O Estadão Verifica investigou e concluiu que: é enganoso. Para o cardiologista Mucio Tavares de Oliveira, a vacinação, assim como qualquer substância administrada a um paciente, pode ter efeitos adversos. No entanto, os efeitos mais graves são extremamente raros. É mais comum que a pessoa vacinada tenha sintomas como dor de cabeça e dor no local da aplicação.
O cardiologista acrescenta que não há sentido na alegação do vídeo de que a proteína S causaria coágulos sanguíneos “maiores e mais resistentes “. “A proteína spike está presente apenas na vacina que usa o vetor adenovírus [como a AstraZeneca e a Janssen]”, começa. “Ela está implicada em várias das complicações citadas, mas dizer que há coágulos sanguíneos mais resistentes é um claro exagero”, afirma.
Trombose
O que estão compartilhando: a proteína spike é a mais trombogênica já vista na medicina humana.

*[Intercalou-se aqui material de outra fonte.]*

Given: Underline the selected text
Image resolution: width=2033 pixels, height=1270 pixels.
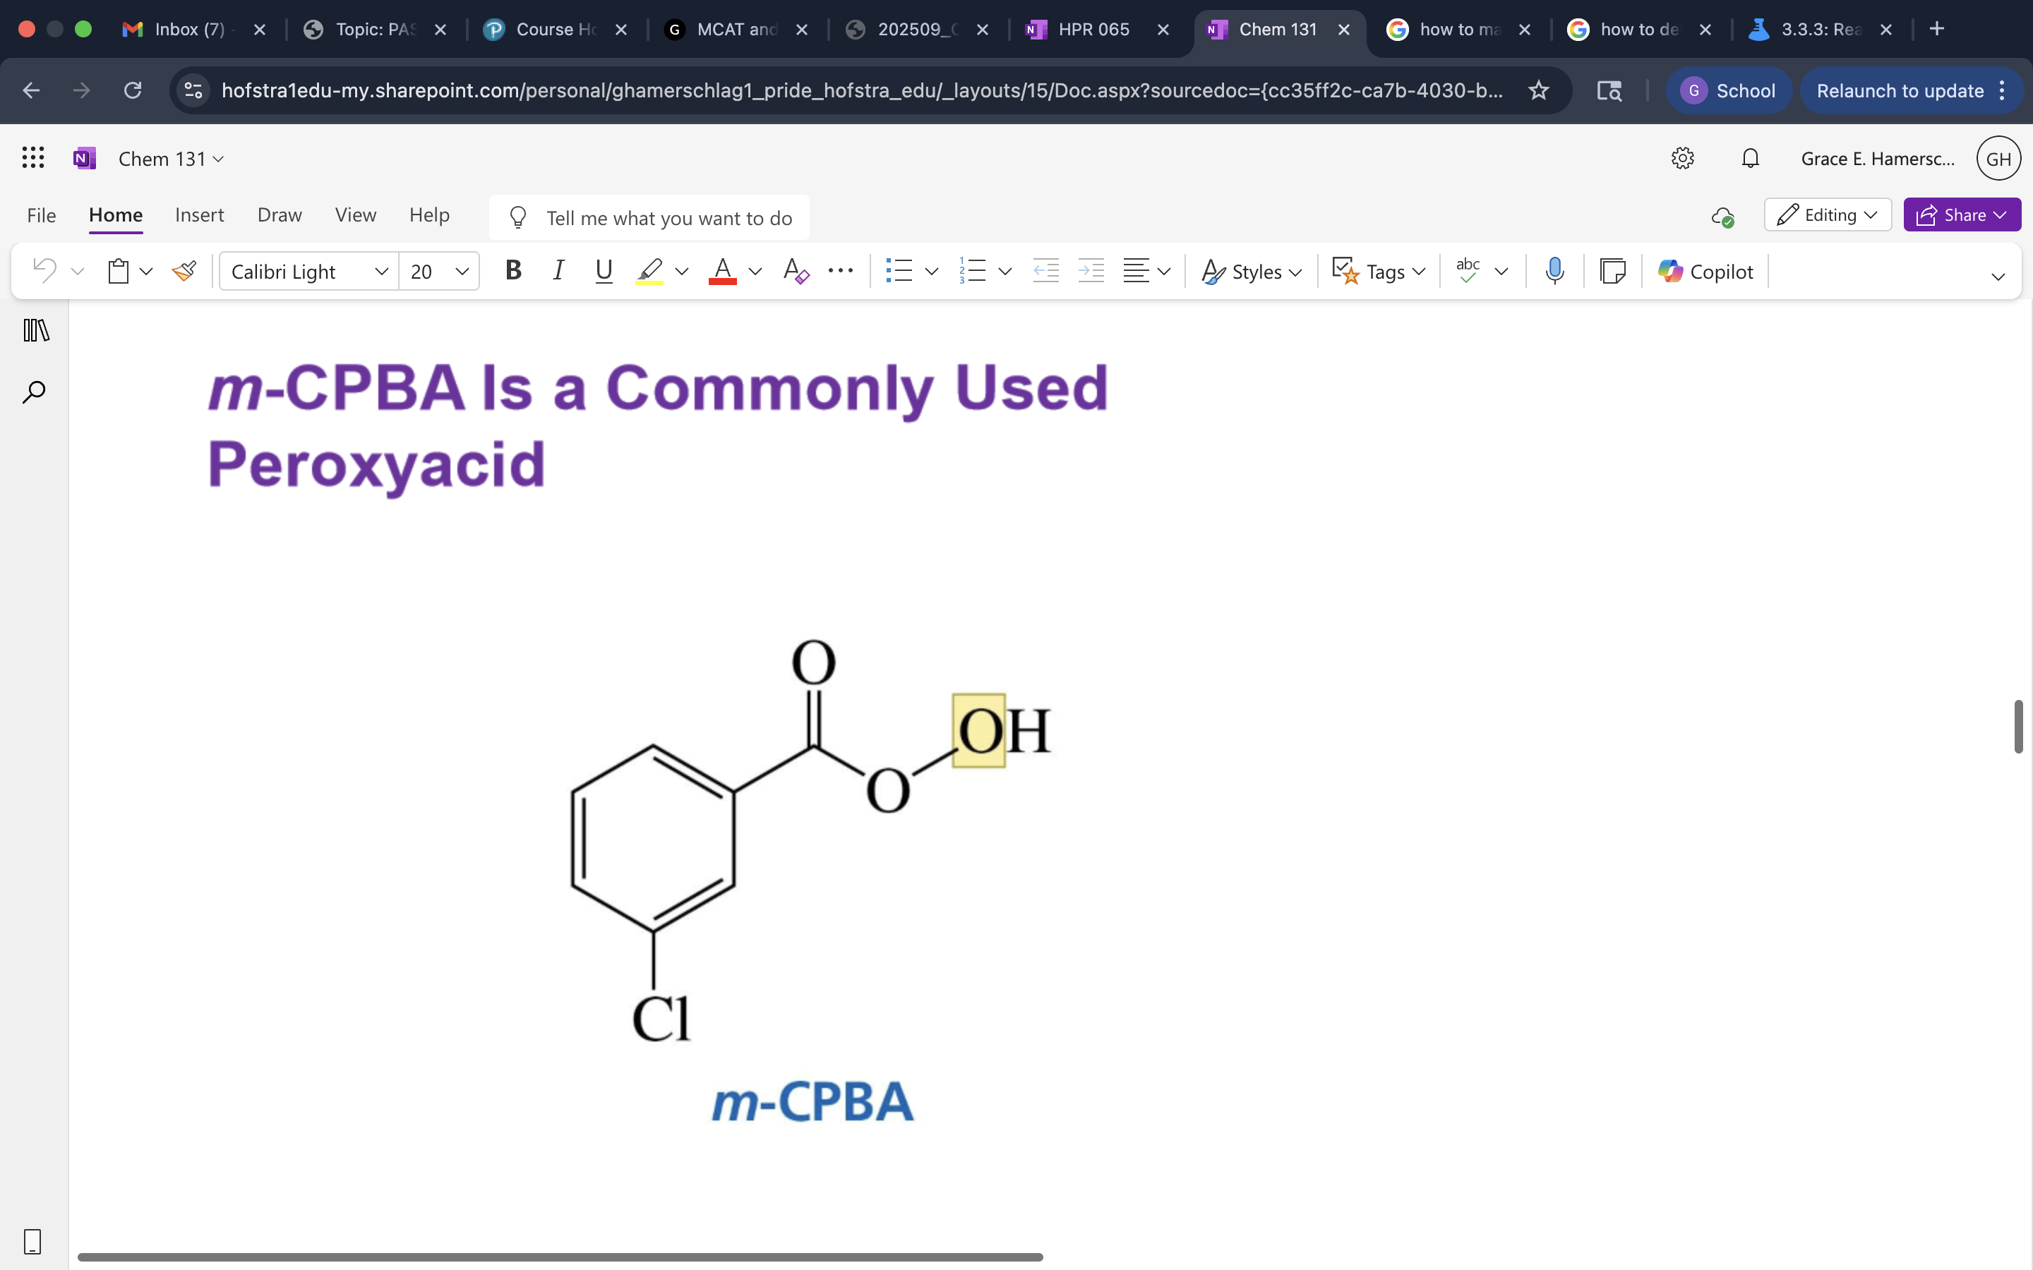Looking at the screenshot, I should [603, 270].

O Estadão Verifica investigou e concluiu que: é enganoso. Como foi explicado anteriormente, a proteína spike é encontrada no próprio coronavírus. As vacinas de mRNA ensinam o corpo a produzir essa proteína, a fim de preparar o sistema imunológico para combatê-la num vírus real. As vacinas que usam essa tecnologia não estão associadas ao desenvolvimento de trombose.
Casos raros da doença após vacinação contra covid-19 estão associados às vacinas com adenovírus, como a AstraZeneca (Oxford/Fiocruz) e a Janssen (Johnson & Johnson), que transferem o material genético da proteína spike para as células de defesa do corpo. Sobre o assunto, a Anvisa já reforçou a importância do diagnóstico e tratamento precoce nos casos identificados e manteve a recomendação pela continuidade da imunização.
Leia também
O vídeo verificado aqui também foi desmentido pela agência de checagens estadunidense Lead Stories (texto em inglês)
Como lidar com postagens desse tipo: Diante de qualquer acusação sobre os efeitos da vacina contra covid-19, é recomendável pesquisar as notas oficiais da Anvisa, que é a responsável por aprovar os imunizantes no país. Também é interessante buscar sobre o assunto no portal de instituições que desenvolvem imunizantes, como a Fiocruz e o Instituto Butantan.
Por fim, uma ferramenta que pode ajudar a conferir a fonte de uma informação duvidosa é o Fact Check Explorer da Google. Basta digitar um nome na barra de pesquisas para conferir se ele está envolvido em checagens internacionais.